This space is intentionally simple.

It’s just me, you, and the Holy Spirit trying to make sense of life together.

That means this entire project ultimately depends on three things:

The Holy Spirit continuing to guide us.

Me continuing to show up and write.

And readers like you, if you’re able, deciding that this work is worth supporting.

A paid subscription is 9ish bucks a month, or less if you choose an annual plan.

I would love to tell you I’ve reached the spiritual maturity where I can survive on locusts and wild honey alone.

Unfortunately, my car payment remains stubbornly committed to modern economic systems.

I believe this work matters.

Not because I’m writing it.

Because thoughtful, compassionate, intellectually honest conversations about faith matter.

Especially right now.

One of our supporting members recently wrote:

“This resonated so deeply with me, Father. Thank you for all the time, research and prayer you put into such a profound piece. We’re lucky to have you!.”

I don’t know about that last part, but what I do know is that this work has established itself as important to people and I’d love to see it reach more people.

So if these reflections have helped you think more deeply, pray more honestly, or feel a little less alone in your questions, would you consider becoming a supporting subscriber today?

We need a few more complex people willing to support complex work about complexity to make this thing sustainable long term.

Will you join me today?

Help Keep This Going

Your Brother In Christ,


Now, let’s begin.

The Spiritual Danger of Absolute Certainty

In an anxious world addicted to certainty, humility may be one of the most Christian things we can practice.

As most of you know, I create a lot of content for social media. In fact, that is how many of us first came to know one another.

And I genuinely love it.

Social media has allowed me to have meaningful conversations with people all over the world.
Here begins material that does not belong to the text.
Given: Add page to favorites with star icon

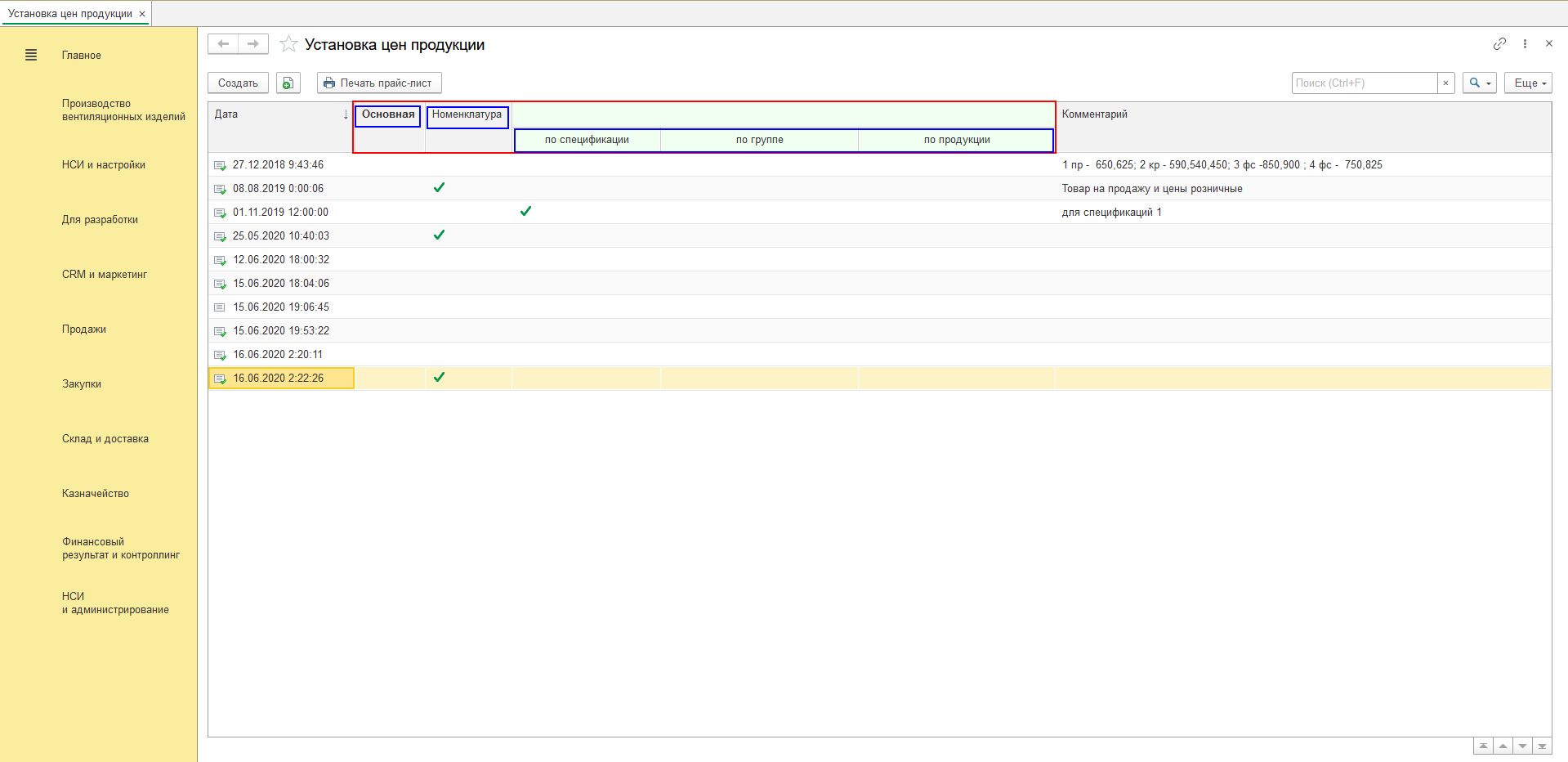Looking at the screenshot, I should (288, 45).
I have heard from struggling families, exhausted parents, grieving people, people rebuilding their faith after spiritual harm, people who feel forgotten by the Church, and yes, even a few celebrities along the way.

I cherish all of it.

Behind every profile picture, every comment, every message, and every disagreement is an actual person carrying a story most of us will never fully know.
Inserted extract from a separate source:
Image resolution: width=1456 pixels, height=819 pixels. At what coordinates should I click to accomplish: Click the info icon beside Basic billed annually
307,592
If you have followed my work for any length of time, you have probably noticed something else.

Most of what I post contains nuance.

Even when I am talking about a political event, a cultural controversy, or something happening in the world, I am rarely only talking about the event itself. I am usually trying to bring it back to some universal truth that has been lost, hidden, ignored, or buried beneath the shouting.

In other words, I spend a lot of time trying to demonstrate that things are complex.

And it is always funny to me how some people simply cannot abide that.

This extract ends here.